Figure 4. — Panel A shows true positive cases where the abnormality AI model is deemed negative, Panel B shows an example of a TB true negative where the abnormality AI was positive, Panel C shows a TB AI false negative with an abnormality AI positive, and Panel D shows a TB AI false positive with an abnormality AI negative. Comments per panel reflect those from an experienced thoracic radiologist. TB denotes tuberculosis.

Discussion

The TB AI’s performance was comparable to radiologists overall but its behavior differed in potentially clinically meaningful ways; for example, the AI model at the high-sensitivity threshold was more sensitive and less specific than the radiologists. The abnormality AI met the prespecified targets, performing well despite considerable conflation with chest infections in the COVID-19 era and in a population with a high HIV burden, which suggests that the AI model may generalize in similarly challenging environments.
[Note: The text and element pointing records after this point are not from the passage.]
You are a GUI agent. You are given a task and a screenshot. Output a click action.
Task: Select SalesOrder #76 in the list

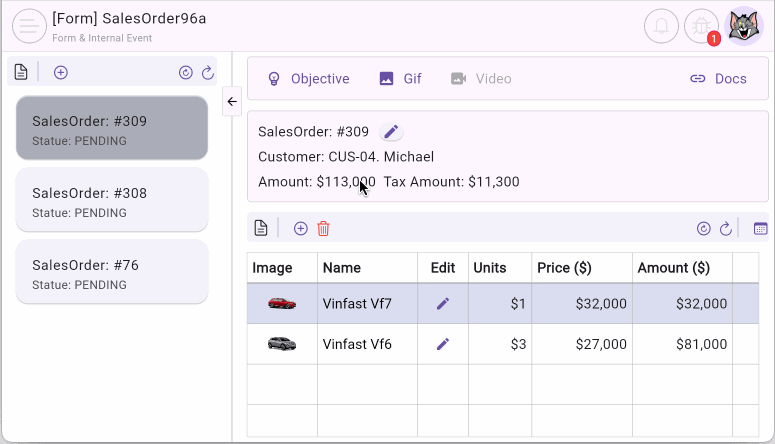pyautogui.click(x=112, y=272)

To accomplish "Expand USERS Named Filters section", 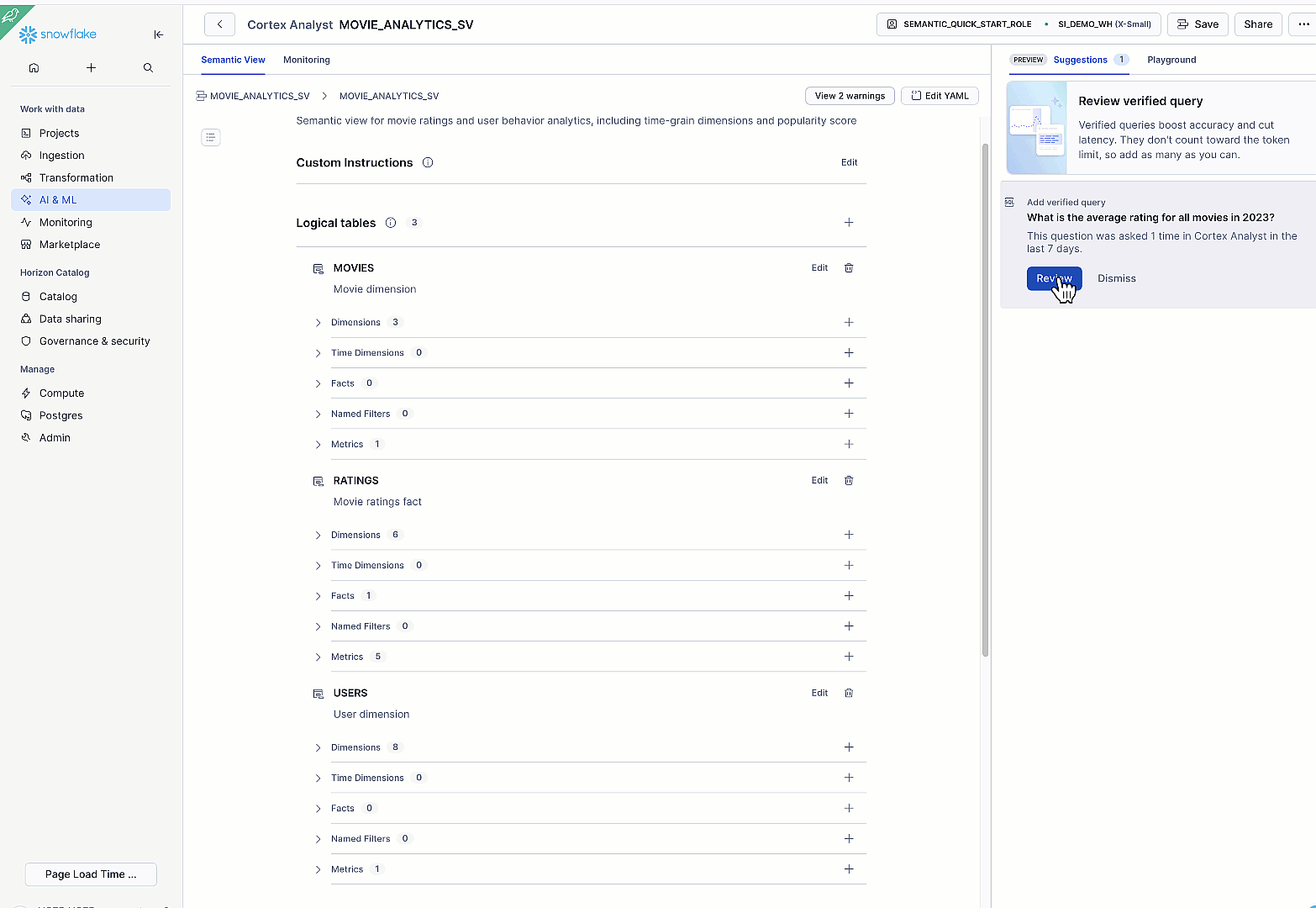I will (318, 839).
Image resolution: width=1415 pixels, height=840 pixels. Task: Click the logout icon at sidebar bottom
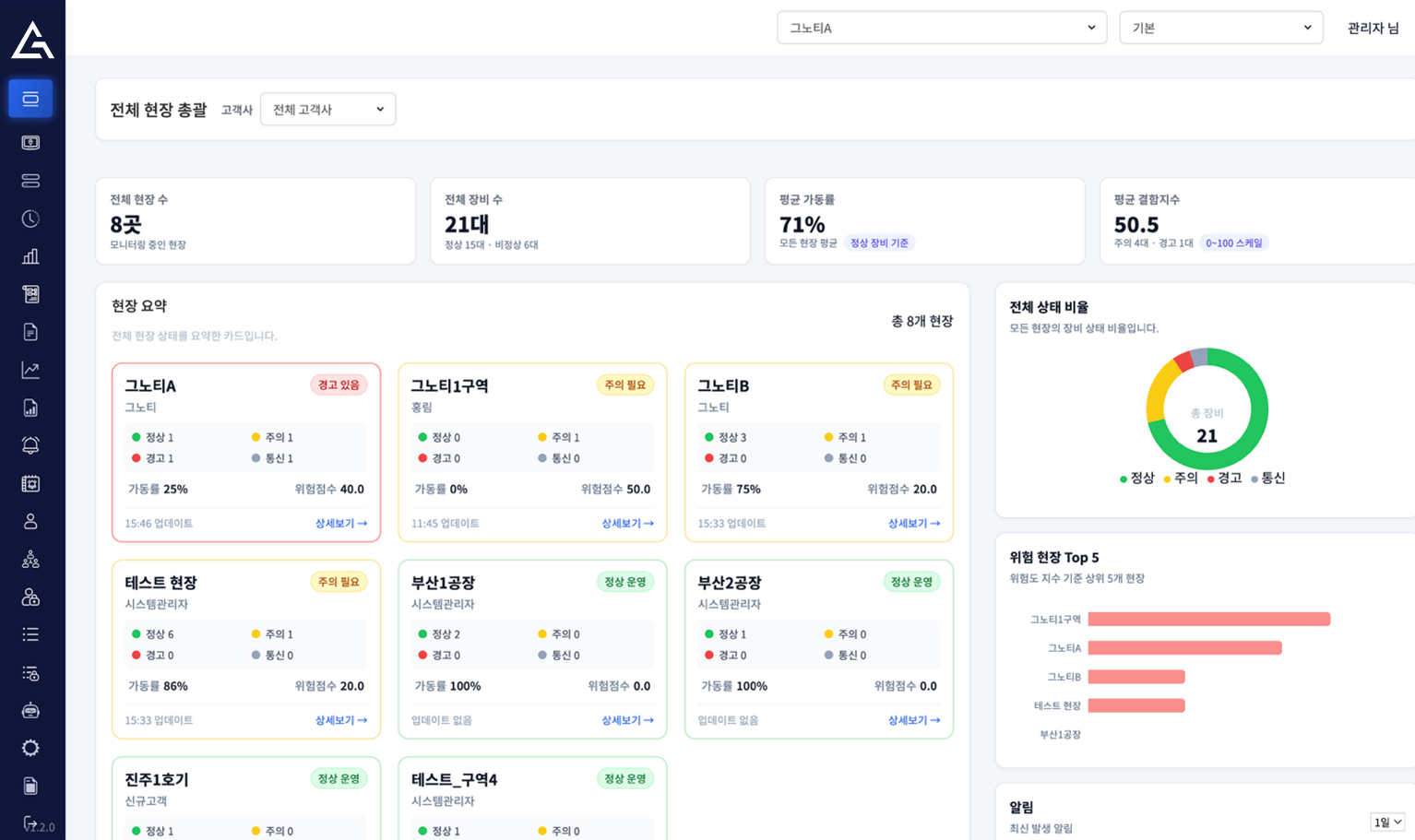(30, 822)
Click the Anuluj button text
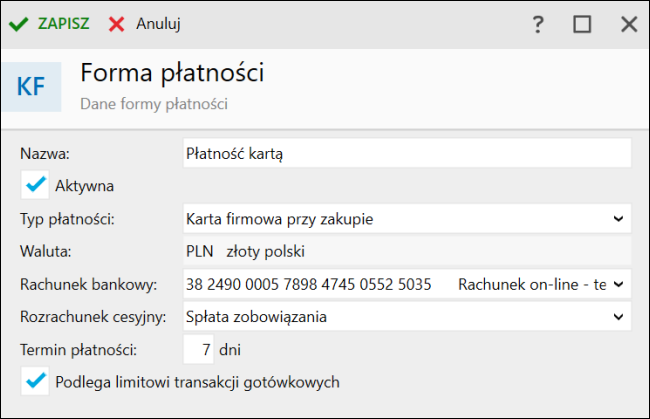Image resolution: width=650 pixels, height=419 pixels. (158, 24)
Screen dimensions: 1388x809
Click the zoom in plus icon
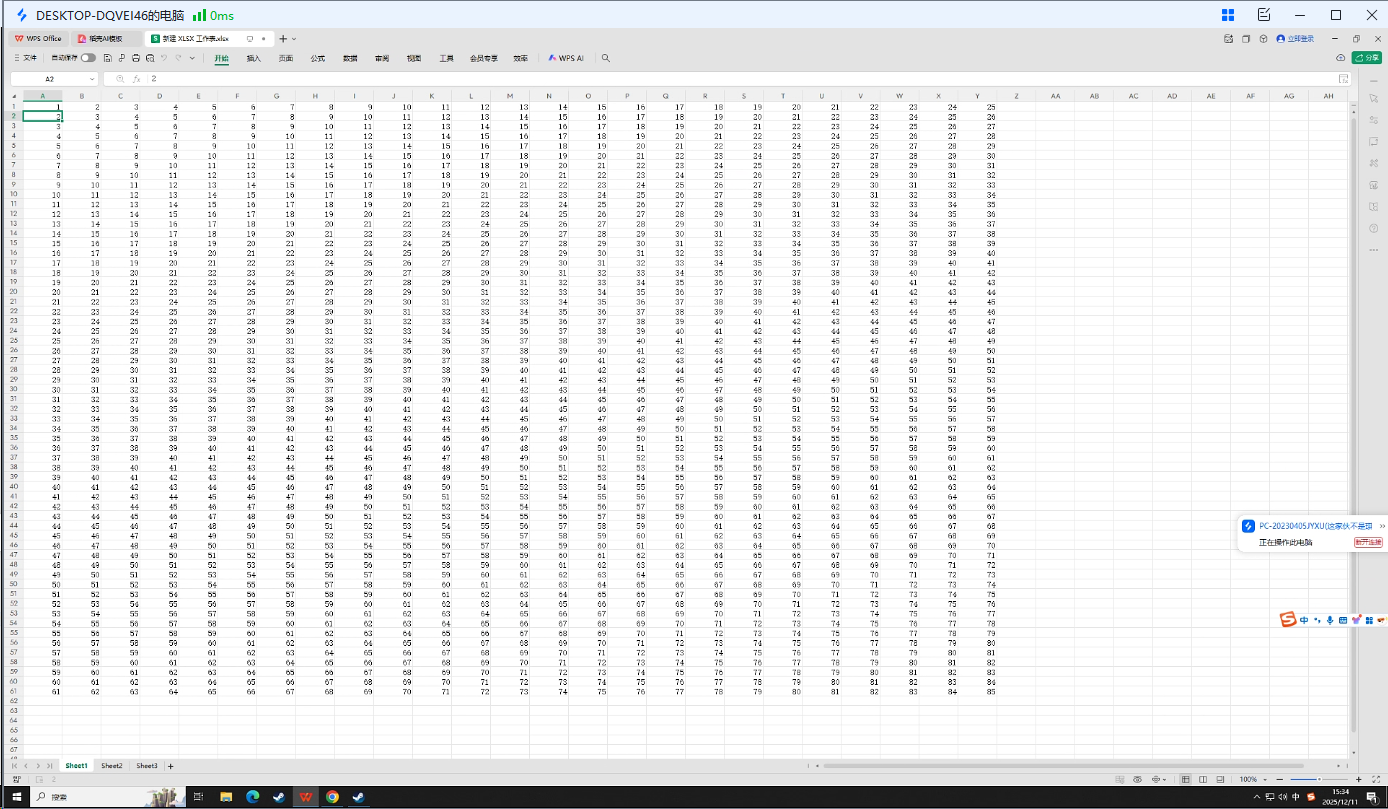tap(1359, 779)
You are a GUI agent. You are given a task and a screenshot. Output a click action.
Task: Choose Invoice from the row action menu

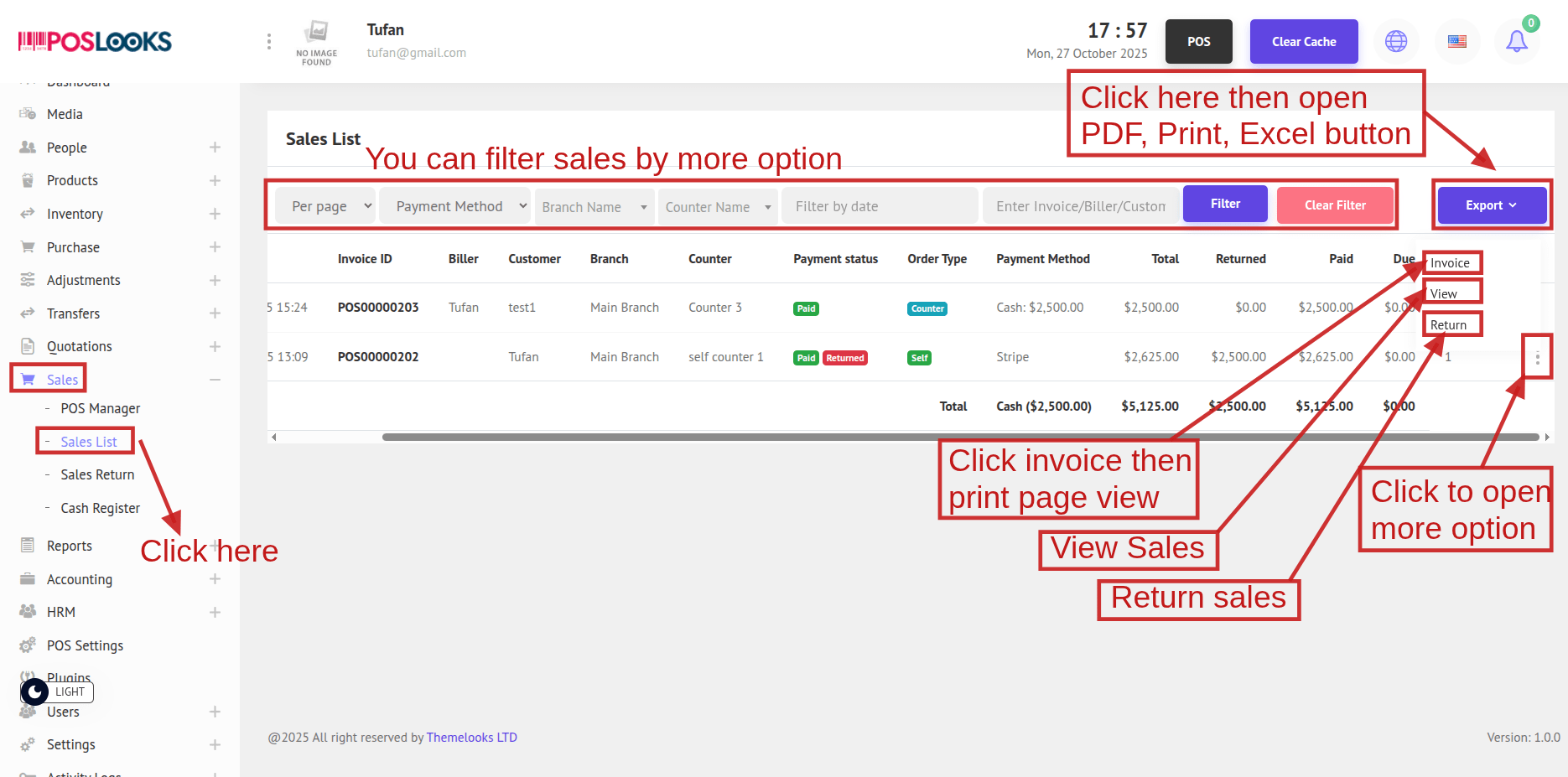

In 2021, the incidence of TB in Zambia was 307 per 100,000 individuals.²¹ The high prevalence of HIV in our study population enabled subanalyses of AI with respect to the WHO’s target product profile in this population.²² While radiologist sensitivity was 70 to 90% in the HIV-negative subgroup, this dropped to 50 to 70% in the HIV-positive subgroup. Since the CXRs of HIV-positive patients with TB are more likely to exhibit nonclassical features or appear normal, this was expected. As such, while some radiologists were closer to the WHO targets in the HIV-negative population, none met the WHO targets for patients with HIV. The TB AI’s performance trended the same way, with an 8% absolute reduction in sensitivity in HIV-positive versus HIV-negative patients. The relative performance of the AI model and radiologists for HIV-positive patients suggests that AI could be particularly useful for detecting TB in a population with HIV. However, more research is needed to understand whether the same WHO targets are feasible for detecting TB in patients with HIV.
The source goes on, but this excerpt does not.